Section 19.2. Cryptography and Random Numbers | Linux Application Development (paperback) (2nd Edition)

19.2. Cryptography and Random Numbers

The authors of this book are not cryptography experts. Writing cryptographic software is a particularly subtle pursuit, and anyone who attempts it without proper research will fail to write robust and secure cryptographic applications. This chapter has two, and only two, purposes:

To convince people who are not experts in cryptography that this is an area best left to experts.
To let experts in cryptography know that a particularly useful tool is available for their use.

If you are not an expert in cryptography but need to use it, we suggest Applied Cryptography [Schneier, 1996] as an excellent overview and introduction to the topic.

Cryptography is generally no different from other software in its predictability requirements; when you give a program the key to decrypt data, you want it to decrypt the data the same way every time. There is one exception: choosing a truly random key. No matter how sophisticated an encryption algorithm is, it is worthless if an attacker can guess what key was used to generate the data. For example, many encrypted messages include some sort of timestamp that tells approximately when they were created. If you then use the current time to seed a common pseudo-random number generator, it would not take long for the attacker to decrypt the data by simply using the time when the message was created to seed common pseudo-random number generators and try keys based on those numbers.
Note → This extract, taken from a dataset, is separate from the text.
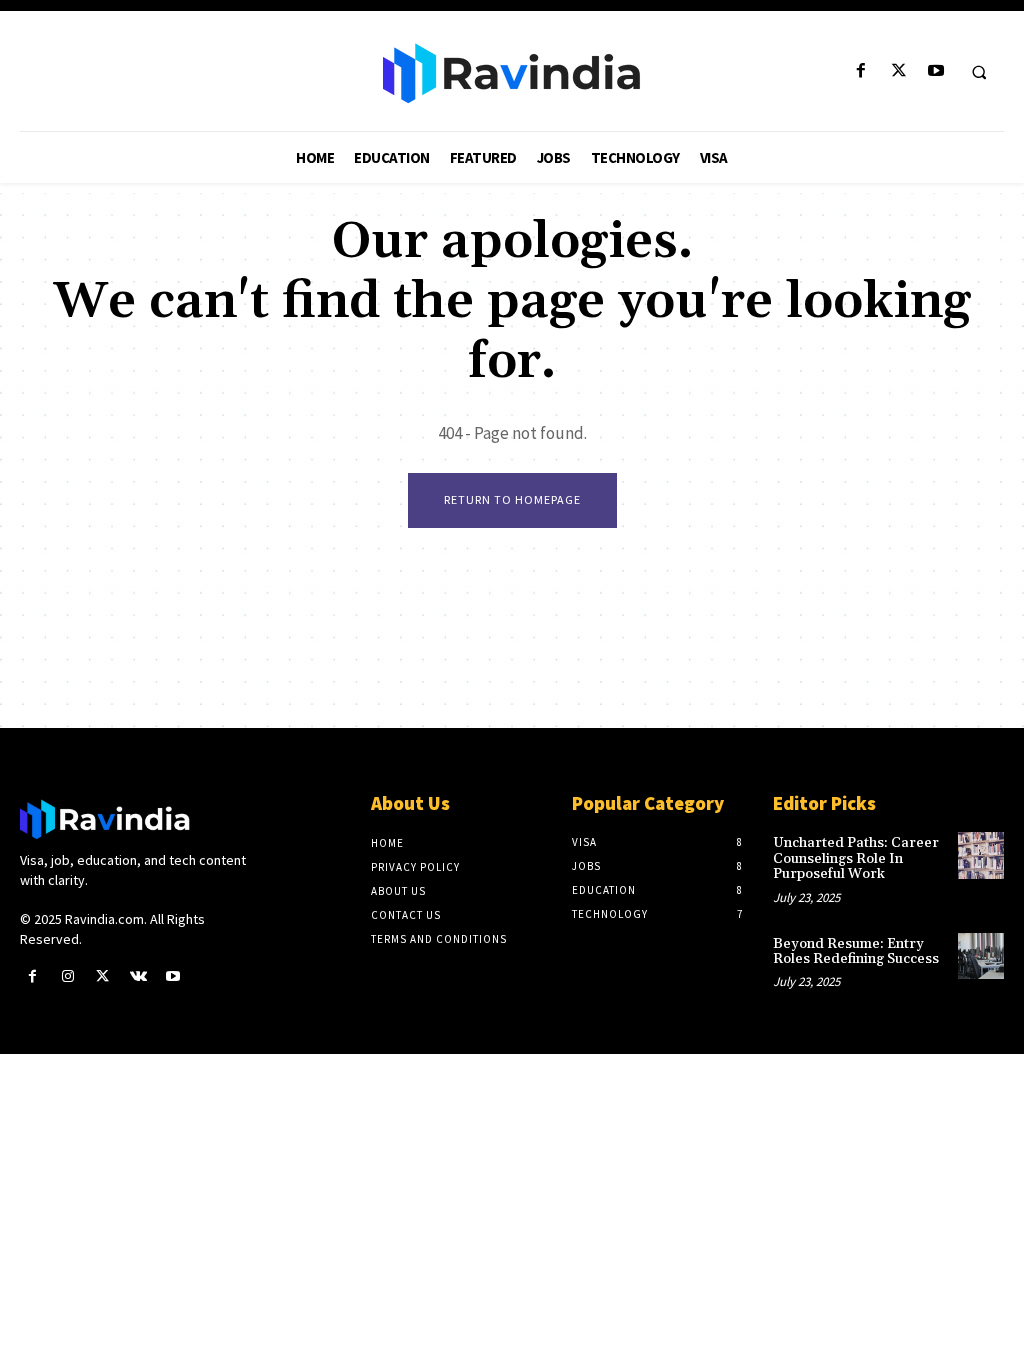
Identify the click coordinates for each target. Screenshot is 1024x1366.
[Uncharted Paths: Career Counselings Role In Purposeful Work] (981, 855)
It does not work much better to ask a human to provide a key. In general, people pick keys that are hardly random. Their keys are generally related to natural language text, which is highly predictable in terms of information theory. Natural language is said to have low entropy; a truly random key has high entropy.
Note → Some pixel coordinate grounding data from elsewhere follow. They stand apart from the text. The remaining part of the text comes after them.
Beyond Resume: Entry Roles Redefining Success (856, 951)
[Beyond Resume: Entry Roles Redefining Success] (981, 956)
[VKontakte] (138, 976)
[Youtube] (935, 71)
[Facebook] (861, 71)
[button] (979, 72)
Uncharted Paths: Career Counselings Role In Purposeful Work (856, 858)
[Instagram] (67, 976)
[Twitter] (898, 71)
If every computer had a small radiation source, the unpredictable amount of time between the particles emitted by decaying atoms could be used to produce truly random numbers, numbers that could not be predicted based on any other information. No other known data would be sufficient to predict which numbers might have been created by the emission of radiation.

Since most computers are not equipped with such devices, Linux improvises. Ted Ts'o wrote code that examines timings of external events (mouse clicks, keyboard keypresses, and so on) and extracts information from them, storing it in an entropy pool. There are components of human (and other external) interaction with the computer that are essentially random. The code that fills the entropy pool attempts to distinguish the amount of entropy that is being added, which allows the programmer to determine the amount of entropy used to generate random information. Recently, many computers have started to provide hardware-based sources of cryptographically random data; on Linux, this random data is fed into the system entropy pool as needed so that all Linux programs can use the same interface regardless of the hardware they use.
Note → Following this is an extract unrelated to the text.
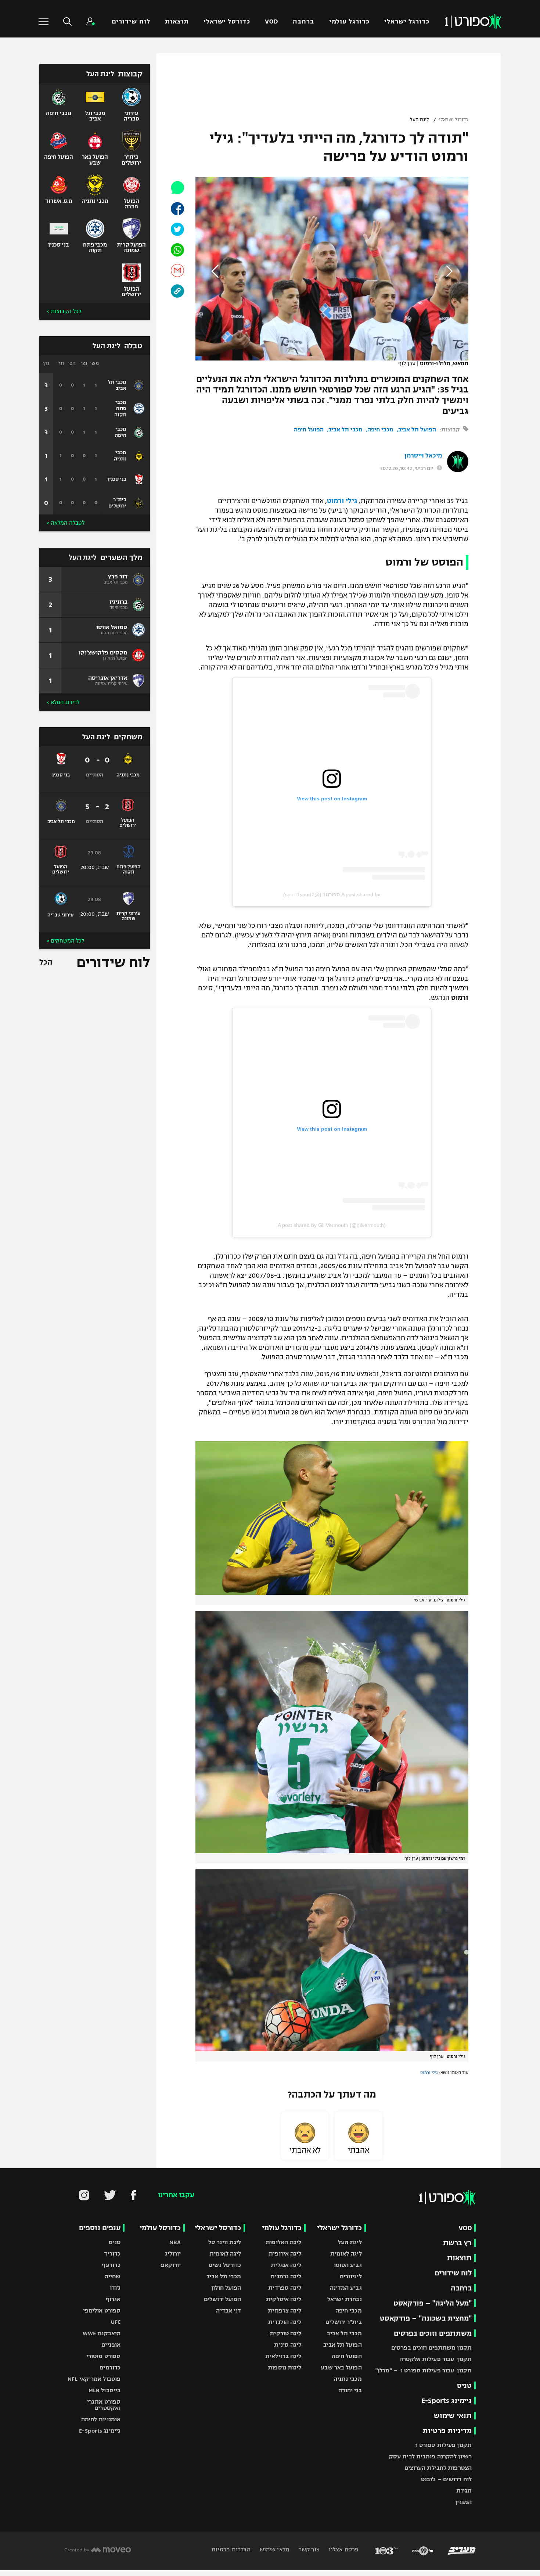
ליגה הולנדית (284, 2322)
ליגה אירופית (285, 2253)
Programmers who need random numbers based on unpredictable events can take random numbers from the entropy pool through one of two similar devices: /dev/random and /dev/urandom. The /dev/random device returns only as many bytes of random data as the device currently estimates are in the entropy pool. The /dev/urandom device does not try to offer any guarantees about the amount of entropy in the information it returns; it generates as much random data as you want, based on the entropy pool. Whenever either device is read, it subtracts the number of bytes read from the entropy count.

When you read data from either device, it does not simply return the data that is in the entropy pool. It returns data stirred by a one-way hash algorithm that does not reveal the state of the pool in its output.

Use neither /dev/random nor /dev/urandom for data you want to replicate. They are particularly useless sources of data for Monte Carlo methods; even 1,2... n-1,n would be better; it is at least a repeatable series.
If you need only a certain amount of entropy, but need more raw data than entropy, you can read a small amount of data from one of the random devices (depending on what quality you need guaranteed) and then extend it with a hash function such as MD5 or SHA.

The source code to the random driver, drivers/char/random.c, includes considerable documentation on the details. If you do intend to write cryptographic code that uses the data provided by one of the interfaces, we recommend that you read that documentation first.